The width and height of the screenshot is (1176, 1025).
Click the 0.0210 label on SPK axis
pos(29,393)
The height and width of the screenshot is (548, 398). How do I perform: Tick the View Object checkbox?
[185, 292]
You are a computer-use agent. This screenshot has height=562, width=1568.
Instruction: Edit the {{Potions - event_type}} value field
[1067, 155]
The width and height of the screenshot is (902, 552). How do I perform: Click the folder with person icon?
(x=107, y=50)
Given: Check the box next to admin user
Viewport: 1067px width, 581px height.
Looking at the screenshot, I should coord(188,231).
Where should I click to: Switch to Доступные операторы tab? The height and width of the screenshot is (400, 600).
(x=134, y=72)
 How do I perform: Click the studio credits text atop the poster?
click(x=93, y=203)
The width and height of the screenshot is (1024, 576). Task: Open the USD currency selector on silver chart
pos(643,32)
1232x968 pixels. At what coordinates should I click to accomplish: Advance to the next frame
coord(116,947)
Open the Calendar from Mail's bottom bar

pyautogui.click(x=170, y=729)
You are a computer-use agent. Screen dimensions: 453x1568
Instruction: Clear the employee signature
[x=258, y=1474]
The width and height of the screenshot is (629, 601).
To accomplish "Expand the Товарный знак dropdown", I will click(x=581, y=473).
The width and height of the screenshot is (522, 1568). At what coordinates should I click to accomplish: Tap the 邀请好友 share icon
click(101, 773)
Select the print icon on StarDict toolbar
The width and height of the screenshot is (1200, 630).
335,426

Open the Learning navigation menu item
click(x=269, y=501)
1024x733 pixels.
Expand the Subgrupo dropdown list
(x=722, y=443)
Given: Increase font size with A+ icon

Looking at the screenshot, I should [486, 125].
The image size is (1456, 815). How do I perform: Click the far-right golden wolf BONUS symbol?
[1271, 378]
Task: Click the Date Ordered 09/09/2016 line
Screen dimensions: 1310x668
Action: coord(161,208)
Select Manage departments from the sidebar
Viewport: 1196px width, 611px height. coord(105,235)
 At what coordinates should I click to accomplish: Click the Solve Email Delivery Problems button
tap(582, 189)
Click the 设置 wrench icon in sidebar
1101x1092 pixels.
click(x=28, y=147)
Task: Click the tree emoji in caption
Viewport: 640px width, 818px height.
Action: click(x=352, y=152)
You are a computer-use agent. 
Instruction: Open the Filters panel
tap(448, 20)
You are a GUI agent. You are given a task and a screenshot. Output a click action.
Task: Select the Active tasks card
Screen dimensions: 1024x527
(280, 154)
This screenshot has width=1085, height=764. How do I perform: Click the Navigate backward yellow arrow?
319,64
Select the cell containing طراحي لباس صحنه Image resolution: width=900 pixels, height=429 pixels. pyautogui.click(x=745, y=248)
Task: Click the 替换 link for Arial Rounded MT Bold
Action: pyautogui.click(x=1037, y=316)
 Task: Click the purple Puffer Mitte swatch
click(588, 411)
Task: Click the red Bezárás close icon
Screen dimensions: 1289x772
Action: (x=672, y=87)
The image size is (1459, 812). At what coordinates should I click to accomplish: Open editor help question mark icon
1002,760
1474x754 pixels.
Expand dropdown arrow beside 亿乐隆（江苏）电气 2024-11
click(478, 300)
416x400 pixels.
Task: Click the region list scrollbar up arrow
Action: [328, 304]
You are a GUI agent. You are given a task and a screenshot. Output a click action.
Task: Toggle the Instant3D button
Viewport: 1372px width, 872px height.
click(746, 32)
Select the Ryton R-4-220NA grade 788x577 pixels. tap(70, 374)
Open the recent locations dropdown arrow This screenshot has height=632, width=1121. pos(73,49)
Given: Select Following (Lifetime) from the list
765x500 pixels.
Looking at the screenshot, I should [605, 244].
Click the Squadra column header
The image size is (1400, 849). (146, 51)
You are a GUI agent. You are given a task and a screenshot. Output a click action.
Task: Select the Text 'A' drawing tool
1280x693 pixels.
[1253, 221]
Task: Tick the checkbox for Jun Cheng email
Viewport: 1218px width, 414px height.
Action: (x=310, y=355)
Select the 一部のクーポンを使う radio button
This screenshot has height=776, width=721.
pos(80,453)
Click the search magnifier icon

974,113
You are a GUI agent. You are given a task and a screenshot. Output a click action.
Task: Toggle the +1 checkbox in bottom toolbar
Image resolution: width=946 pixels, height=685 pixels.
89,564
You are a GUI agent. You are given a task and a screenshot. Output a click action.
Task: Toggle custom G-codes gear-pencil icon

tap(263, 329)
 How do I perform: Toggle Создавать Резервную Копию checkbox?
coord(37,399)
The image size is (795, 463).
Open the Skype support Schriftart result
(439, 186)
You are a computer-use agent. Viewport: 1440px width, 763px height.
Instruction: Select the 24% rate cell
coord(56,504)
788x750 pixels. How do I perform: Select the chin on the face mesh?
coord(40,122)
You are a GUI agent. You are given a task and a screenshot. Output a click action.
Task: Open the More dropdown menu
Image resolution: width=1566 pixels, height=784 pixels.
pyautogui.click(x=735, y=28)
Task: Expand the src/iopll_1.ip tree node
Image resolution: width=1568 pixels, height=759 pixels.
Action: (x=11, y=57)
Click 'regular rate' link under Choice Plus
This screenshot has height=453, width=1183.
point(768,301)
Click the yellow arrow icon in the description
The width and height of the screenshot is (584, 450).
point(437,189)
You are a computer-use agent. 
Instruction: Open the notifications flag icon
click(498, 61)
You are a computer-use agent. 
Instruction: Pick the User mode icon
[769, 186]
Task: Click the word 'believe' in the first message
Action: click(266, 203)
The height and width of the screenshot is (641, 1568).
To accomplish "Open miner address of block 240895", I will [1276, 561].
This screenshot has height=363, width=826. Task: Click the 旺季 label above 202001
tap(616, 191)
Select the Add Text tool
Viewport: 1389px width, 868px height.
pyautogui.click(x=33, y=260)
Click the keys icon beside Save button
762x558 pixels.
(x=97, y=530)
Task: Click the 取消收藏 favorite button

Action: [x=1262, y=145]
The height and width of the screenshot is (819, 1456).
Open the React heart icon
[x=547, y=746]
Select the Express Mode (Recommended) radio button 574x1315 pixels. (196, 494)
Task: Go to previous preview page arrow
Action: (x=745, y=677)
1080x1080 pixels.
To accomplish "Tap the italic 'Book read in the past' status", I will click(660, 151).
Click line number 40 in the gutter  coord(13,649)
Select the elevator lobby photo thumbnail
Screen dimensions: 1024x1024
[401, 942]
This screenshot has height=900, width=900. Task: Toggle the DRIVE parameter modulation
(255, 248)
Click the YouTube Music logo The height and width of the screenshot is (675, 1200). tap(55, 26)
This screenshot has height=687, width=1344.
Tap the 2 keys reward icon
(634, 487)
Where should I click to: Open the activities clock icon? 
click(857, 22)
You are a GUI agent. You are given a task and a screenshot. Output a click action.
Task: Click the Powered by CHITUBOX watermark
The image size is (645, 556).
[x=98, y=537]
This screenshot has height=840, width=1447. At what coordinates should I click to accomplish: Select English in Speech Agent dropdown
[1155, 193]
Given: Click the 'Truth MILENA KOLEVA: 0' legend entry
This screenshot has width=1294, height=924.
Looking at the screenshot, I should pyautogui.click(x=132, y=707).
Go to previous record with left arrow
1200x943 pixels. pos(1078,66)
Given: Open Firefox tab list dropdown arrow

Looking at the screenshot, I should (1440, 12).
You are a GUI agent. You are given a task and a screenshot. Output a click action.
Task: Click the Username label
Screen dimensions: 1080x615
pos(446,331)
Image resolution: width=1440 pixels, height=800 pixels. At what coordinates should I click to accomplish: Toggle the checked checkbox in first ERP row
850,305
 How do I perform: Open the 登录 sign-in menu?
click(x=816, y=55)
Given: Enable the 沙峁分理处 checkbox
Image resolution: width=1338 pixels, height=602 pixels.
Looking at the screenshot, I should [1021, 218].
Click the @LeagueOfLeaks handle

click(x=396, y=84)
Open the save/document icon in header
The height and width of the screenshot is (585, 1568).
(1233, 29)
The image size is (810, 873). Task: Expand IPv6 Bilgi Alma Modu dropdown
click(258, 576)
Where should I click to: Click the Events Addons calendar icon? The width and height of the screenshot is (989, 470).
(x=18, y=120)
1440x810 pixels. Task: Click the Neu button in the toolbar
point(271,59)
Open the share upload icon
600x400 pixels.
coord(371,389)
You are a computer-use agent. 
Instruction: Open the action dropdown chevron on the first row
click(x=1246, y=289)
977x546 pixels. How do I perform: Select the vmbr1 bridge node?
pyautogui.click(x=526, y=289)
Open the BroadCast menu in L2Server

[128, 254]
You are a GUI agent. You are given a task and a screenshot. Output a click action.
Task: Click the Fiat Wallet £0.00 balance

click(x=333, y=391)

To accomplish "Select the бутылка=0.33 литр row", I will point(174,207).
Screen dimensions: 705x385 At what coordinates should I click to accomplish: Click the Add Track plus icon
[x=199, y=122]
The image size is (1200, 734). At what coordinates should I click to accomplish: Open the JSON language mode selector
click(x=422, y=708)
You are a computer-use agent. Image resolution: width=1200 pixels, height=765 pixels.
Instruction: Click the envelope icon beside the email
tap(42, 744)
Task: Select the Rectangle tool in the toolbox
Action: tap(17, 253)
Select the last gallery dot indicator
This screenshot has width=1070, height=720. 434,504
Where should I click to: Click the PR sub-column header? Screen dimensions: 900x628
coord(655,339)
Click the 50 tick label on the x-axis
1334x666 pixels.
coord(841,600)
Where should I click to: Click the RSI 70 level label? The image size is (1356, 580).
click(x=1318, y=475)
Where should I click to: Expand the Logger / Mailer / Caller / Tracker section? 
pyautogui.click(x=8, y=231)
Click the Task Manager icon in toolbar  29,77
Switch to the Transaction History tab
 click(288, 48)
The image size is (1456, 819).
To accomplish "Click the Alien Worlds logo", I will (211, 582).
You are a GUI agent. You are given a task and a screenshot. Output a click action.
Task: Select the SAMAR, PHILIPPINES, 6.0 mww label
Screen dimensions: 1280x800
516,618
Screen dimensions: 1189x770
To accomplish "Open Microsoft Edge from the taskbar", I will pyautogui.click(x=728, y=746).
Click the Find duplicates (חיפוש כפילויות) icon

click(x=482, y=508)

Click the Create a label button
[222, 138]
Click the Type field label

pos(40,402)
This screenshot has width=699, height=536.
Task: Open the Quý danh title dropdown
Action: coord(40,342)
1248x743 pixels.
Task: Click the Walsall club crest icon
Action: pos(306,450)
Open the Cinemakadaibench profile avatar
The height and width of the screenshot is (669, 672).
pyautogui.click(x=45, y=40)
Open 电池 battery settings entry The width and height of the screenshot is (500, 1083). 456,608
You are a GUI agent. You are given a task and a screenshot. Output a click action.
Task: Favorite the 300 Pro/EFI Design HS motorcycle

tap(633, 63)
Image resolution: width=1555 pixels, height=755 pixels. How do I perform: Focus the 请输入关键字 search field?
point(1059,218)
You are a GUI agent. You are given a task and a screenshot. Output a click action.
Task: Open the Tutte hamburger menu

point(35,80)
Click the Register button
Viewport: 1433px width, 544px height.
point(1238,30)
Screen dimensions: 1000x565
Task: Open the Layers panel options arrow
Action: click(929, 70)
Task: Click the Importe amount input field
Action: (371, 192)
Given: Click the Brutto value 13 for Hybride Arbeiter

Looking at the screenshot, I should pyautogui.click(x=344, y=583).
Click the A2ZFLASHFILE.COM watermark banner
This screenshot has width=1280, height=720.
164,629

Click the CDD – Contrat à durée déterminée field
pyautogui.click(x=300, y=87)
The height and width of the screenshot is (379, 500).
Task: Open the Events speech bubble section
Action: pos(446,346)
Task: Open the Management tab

**TASK STATEMENT**
Your task is to find every line above containing the word "watermark" and copy it.

**OUTPUT FOR THIS TASK**
Task: Click the Powered by CHITUBOX watermark
Click the A2ZFLASHFILE.COM watermark banner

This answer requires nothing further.